- Uniwersytet to najważniejsza instytucja w mieście. Przede wszystkim nadaje miastu niepowtarzalny charakter ośrodka akademickiego - twierdzi rzecznik prezydenta Zaleskiego Marcin Czyżniewski. Z 3 tysiącami zatrudnionych UMK jest największym pracodawcą w mieście, a 35 tys. studiujących (prawie 15 proc. mieszkańców) nie może nie odciskać na Toruniu swojego piętna. W sytuacji, gdy większość największych firm produkcyjnych upadła lub znacznie się skurczyła, uczelnia jest dziś najważniejszym elementem napędowym miasta. Magistrat to rozumie.
UMK promuje miasto
Najbardziej widocznym przykładem współpracy uczelni i samorządu jest organizowany wspólnie Festiwal Nauki i Sztuki. Impreza pomyślana początkowo jako rodzaj popularyzującej naukę zabawy, z roku na rok zmienia się w intelektualne święto miasta. I w coraz większym stopniu anektuje uwagę torunian oraz miejską przestrzeń - są już nie tylko widowiskowe pokazy w uczelnianych audytoriach, ale i poważne debaty w Teatrze Horzycy. Przyszłoroczną zaplanowano na koniec września. Miasto i UMK zarezerwowały w swoich budżetach na ten cel po 85 tys. zł.
Miasto wspiera też organizowane przez szkołę kongresy i sesje naukowe. Już wiadomo, że zaplanowało wkład złotówkowy w dwa prestiżowe przyszłoroczne przedsięwzięcia tego typu - kongres Europejskiego Stowarzyszenia Socjologów (wrzesień 2005) i krajową konferencję chemii analitycznej (lipiec 2005). Nie skąpi też grosza na akademicką kulturę - na Jazz Od Nowa Festiwal, festiwal teatralny Klamra, a nawet juwenalia. - Wiele imprez organizowanych przez UMK po prostu promuje miasto - tłumaczy Czyżniewski.

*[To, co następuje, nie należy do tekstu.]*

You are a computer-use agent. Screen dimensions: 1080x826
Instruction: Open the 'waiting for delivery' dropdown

Najbardziej jednak promuje Toruń samo istnienie liczącego się i rozwijającego uniwersytetu. Zdaje sobie z tego sprawę prezydent Zaleski, który stanowczo, choć dyskretnie, przyłożył rękę do lobbingu na rzecz fuzji UMK z bydgoską Akademią Medyczną.
Myśl i pieniądze
Dwa lata temu samorząd przekazał Instytutowi Fizyki 80 tys. zł na aparaturę dla uniwersyteckiej pracowni komputerowych systemów sterowania i pracowni układów napędowych. W tym roku IF dostanie jeszcze 100 tys. zł, a działająca przy uczelni Pracownia Rozwijania Twórczości Osób Niepełnosprawnych 150 tys. zł.

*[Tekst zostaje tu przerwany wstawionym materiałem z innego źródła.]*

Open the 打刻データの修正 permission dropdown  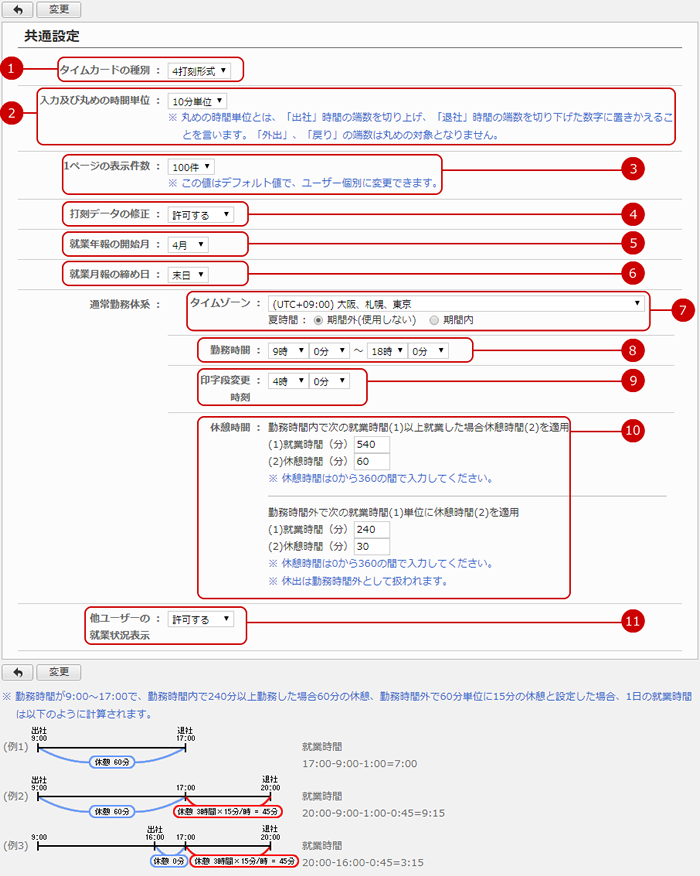(x=201, y=214)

Ważnym wspieranym przez magistrat przedsięwzięciem UMK jest zaplanowane na przyszły rok akademicki uruchomienie Studium Technicznego, które ma się stać w przyszłości kolejnym wydziałem uczelni. W myśl złożonych już przez władze deklaracji, samorząd przekaże na jego siedzibę któryś z gminnych budynków. Inne wspólne plany to: remont uniwersyteckiej auli, dzięki któremu miasto zyska salę koncertową, i budowa Centralnego Ośrodka Sportu przy ul. Bema, które będzie służyć i torunianom, i studentom.
M. in. dzięki tak rozwijanej współpracy uniwersytet "wychodzi do miasta", a "miasto przychodzi do uniwersytetu".